By early afternoon, the room had split into two familiar Berlin tribes: people who want to own danger and people who want to look like they do. A woman with a shaved head and a tote bag quoting Foucault said reptiles were “post-domestic,” which is what people call a terrarium when they’ve paid too much for it and need the purchase to sound like critique. A district-funded wellness coach with orthodontic certainty said snakes were preferable to dogs because they did not “perform neediness.” He said this while texting three people he was not brave enough to disappoint, his thumb moving with the urgency of a man keeping several private disasters warm at once.

The civic backdrop was predictably Berlin: a district office that can find a form for everything except actual responsibility, a city that treats housing insecurity like a weather pattern, and a local culture that rewards aestheticized restraint while starving the institutions that could make restraint unnecessary. In Wedding, the pressure is not abstract. It sits in the stairwells, the sublets, the cheap hall rentals, the polite indifference of administrations that can approve an event but not preserve a neighborhood. So naturally, a room full of precarious masculinity chose the snake as its mascot: the perfect animal for men who want to seem dangerous without ever risking a life that might require them to be useful.

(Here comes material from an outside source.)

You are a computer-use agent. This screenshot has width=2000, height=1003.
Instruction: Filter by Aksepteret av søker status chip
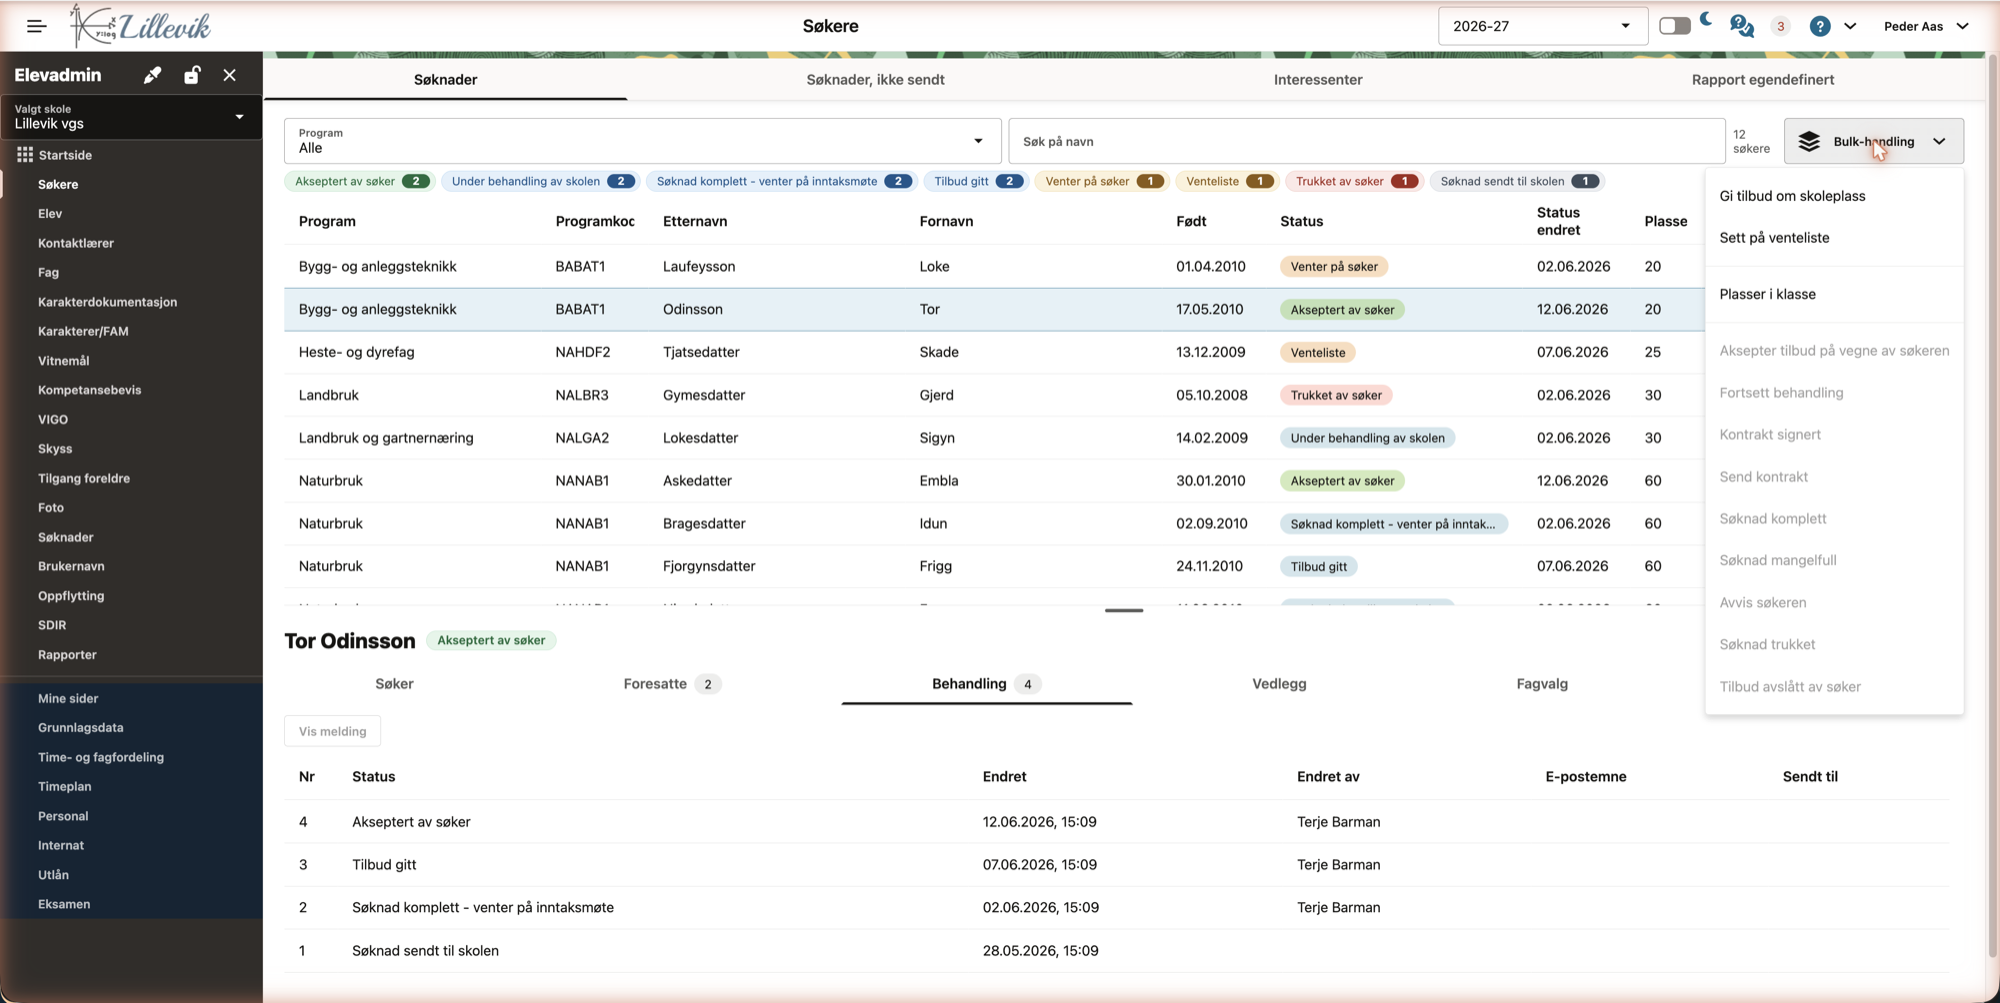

A spokesperson for the district office said the event had followed standard permits and no complaints had been filed, though staff were “monitoring animal-welfare concerns and noise.” That is Berlin in one sentence: the state is asleep until somebody puts a heat lamp on a folding table and calls it self-knowledge.

The snake, to its credit, offered no manifesto. It ate, it moved on, and it did not announce a podcast. In a city full of men trying to mainline control and call it character, that may have been the most dignified thing in the room.

The organizers said the next demonstration is already planned, with a waiting list and a premium ticket tier for “guided interaction.” Of course there is a premium tier. Even the little cult of emotional range has a VIP section now, where men with soft hands and hard little theories can pay extra to be ignored more professionally.